=== PROBLEM ===
Note every line in the entries that contains the string "Expand", and copy it.

=== DATASET ENTRIES ===
........

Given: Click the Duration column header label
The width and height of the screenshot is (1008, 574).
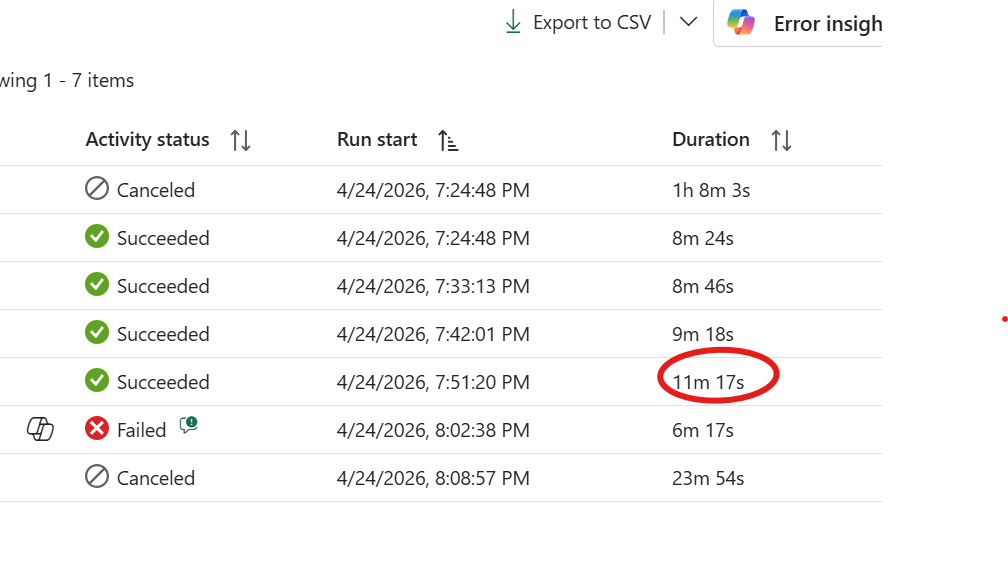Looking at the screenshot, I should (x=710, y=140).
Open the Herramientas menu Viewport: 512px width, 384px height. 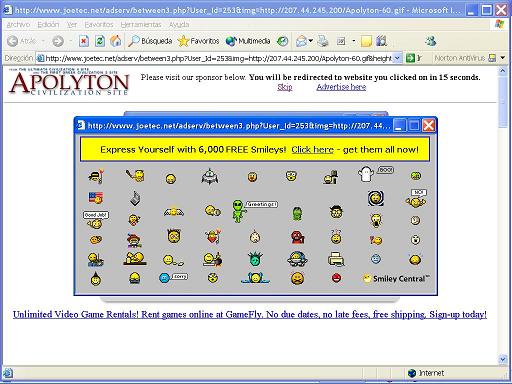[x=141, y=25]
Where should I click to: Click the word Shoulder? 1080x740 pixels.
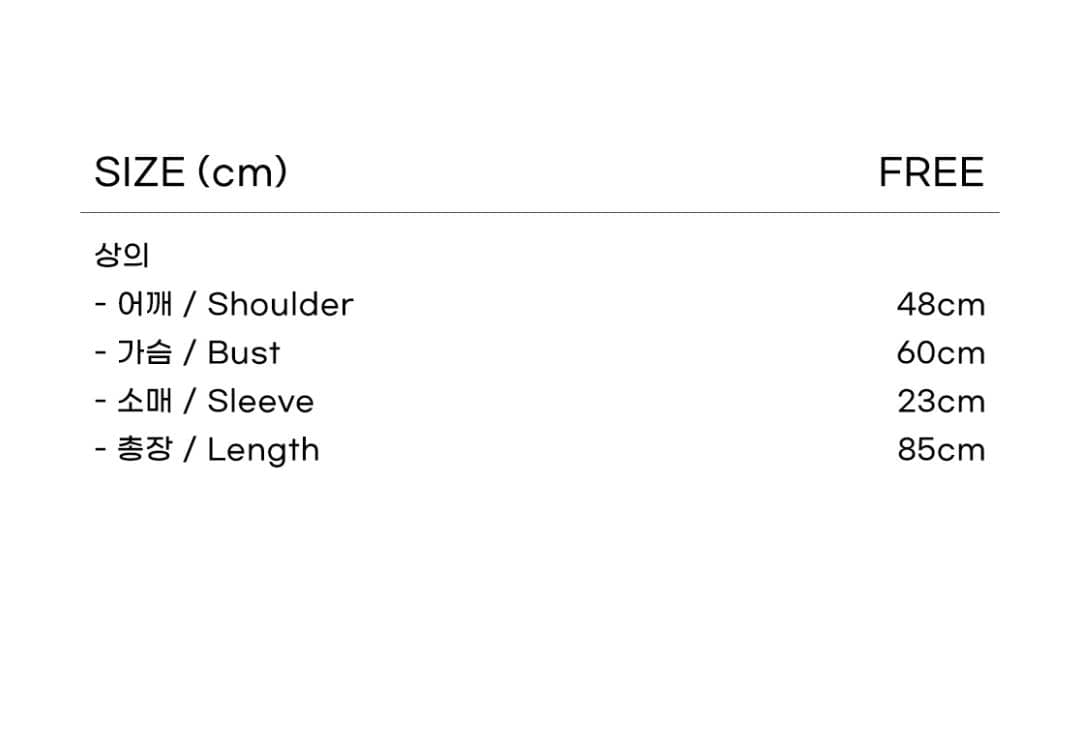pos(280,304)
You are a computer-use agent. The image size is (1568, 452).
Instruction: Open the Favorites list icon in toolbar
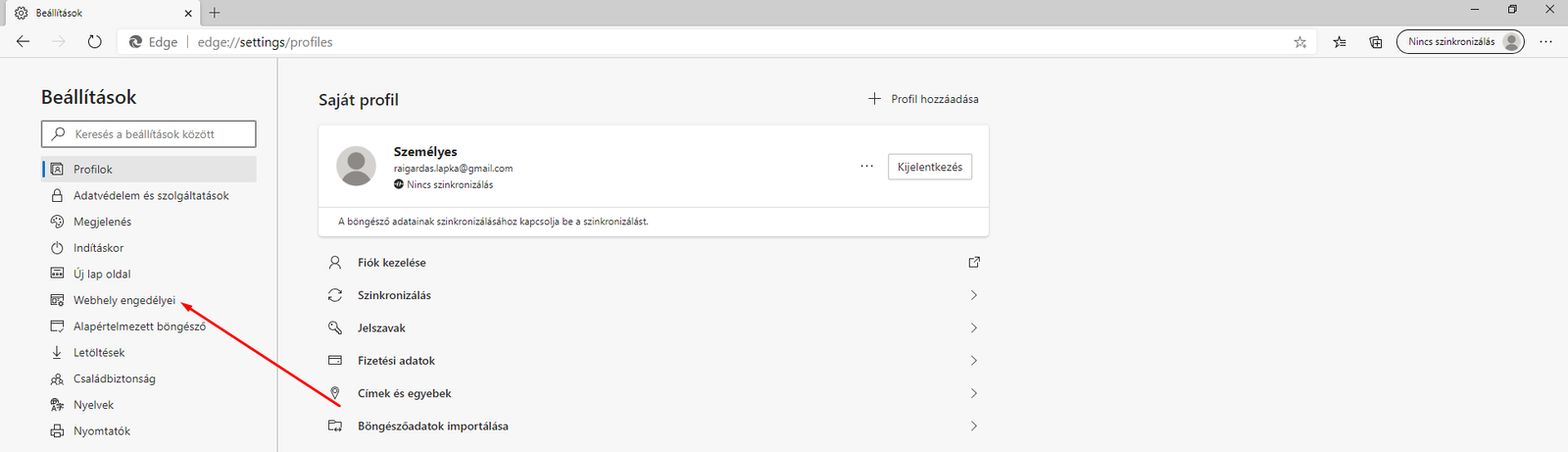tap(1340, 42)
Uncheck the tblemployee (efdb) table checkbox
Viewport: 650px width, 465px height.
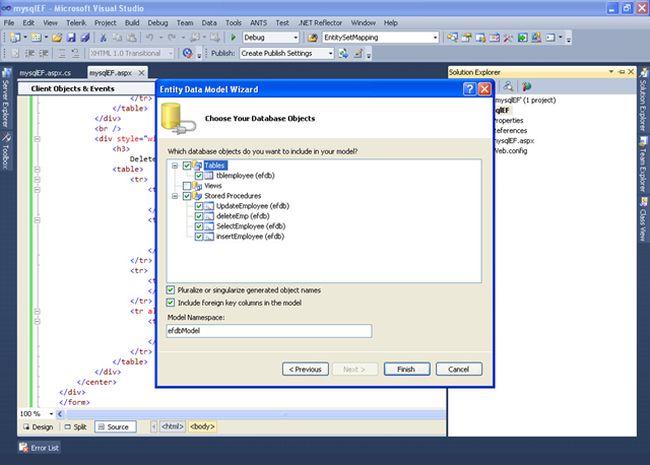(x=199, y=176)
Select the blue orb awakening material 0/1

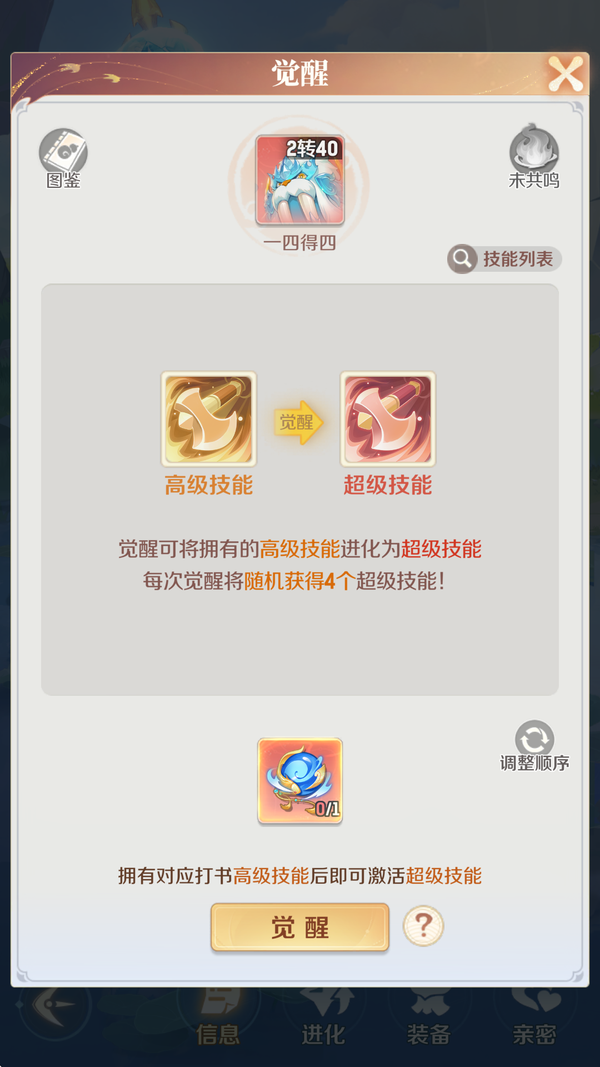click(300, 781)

........

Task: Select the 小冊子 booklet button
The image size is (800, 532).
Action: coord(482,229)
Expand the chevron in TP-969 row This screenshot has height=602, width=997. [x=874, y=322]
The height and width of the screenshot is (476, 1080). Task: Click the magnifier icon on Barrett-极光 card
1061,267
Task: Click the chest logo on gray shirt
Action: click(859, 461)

........

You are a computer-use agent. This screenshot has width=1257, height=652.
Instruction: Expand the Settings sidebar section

........

=== SOLUTION ===
Expand the chevron in TP-969 row This screenshot has height=602, width=997. [x=874, y=322]
Instruction: Expand the Settings sidebar section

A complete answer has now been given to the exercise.